Zhang Yangs „Badehaus“ zeigt den letzten Schutzraum der durch den sozialen Wandel bedrohten Männlichkeit

Putzige Behinderte rücken die normale Welt ins Verhältnis: Ein Klischee, das von Filmen wie „Rain Man“ oder „Forrest Gump“ reichlich überstrapaziert wurde und meist die schlimmsten Ursprungsmythologien vom einfachen Leben oder unverstellten Blick im Gepäck hat. Dass geistig Behinderte auf der Leinwand manchmal trotzdem noch gehen, besonders dann, wenn sie nicht aus Hollywood stammen, weder putzig sind noch ihrer Umwelt den rechten Weg weisen: Das beweist der chinesische Film „Badehaus“ von Zhang Yang, der erst jetzt, sechs Jahre nach seiner Erstaufführung, in die deutschen Kinos kommt.

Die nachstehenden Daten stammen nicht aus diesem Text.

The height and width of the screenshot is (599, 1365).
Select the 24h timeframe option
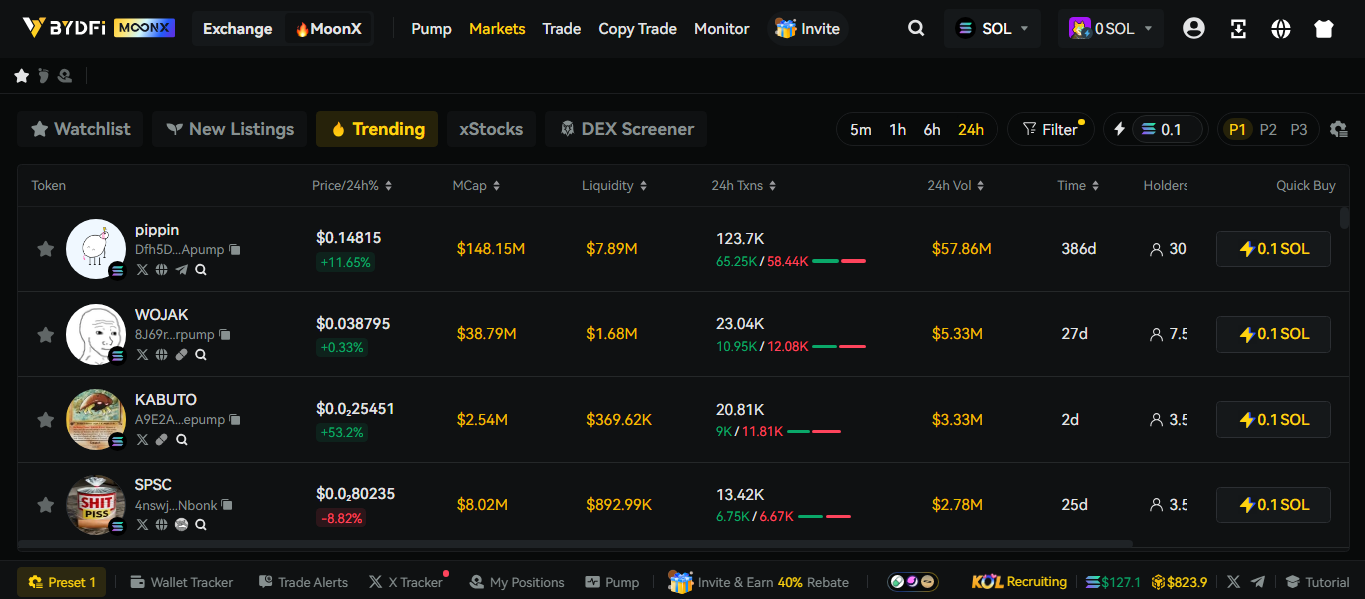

Erzählt wird die Geschichte von Er Ming, dem geistig zurückgebliebenen älteren Bruder, seinem Vater Liu, der mit dessen Hilfe ein traditionelles chinesisches Badehaus in einem Hutong in Peking führt, und dem verlorenen Sohn Da Ming, der im Laufe der Geschichte nicht nur körperlich, sondern auch seelisch nach Hause kommt. Doch ist es nicht dieser reichlich rechteckig wirkende Geschäftsmann, der geläutert wird – es ist der Alltag im Badehaus, in dem Er Ming vollkommen integriert ist, der diesen Film so besonders macht. Auch wenn man nur ahnt, dass das in China keine Selbstverständlichkeit ist, dass man auf den Straßen der großen Städte niemals geistig Behinderten begegnet und dass selbst die nettesten Chinesen mitunter ihre Angst vor geistig Behinderten zur Sprache bringen: Es ist genau dieser Alltag, der „Badehaus“ nicht nur erträglich, sondern herzerweichend macht.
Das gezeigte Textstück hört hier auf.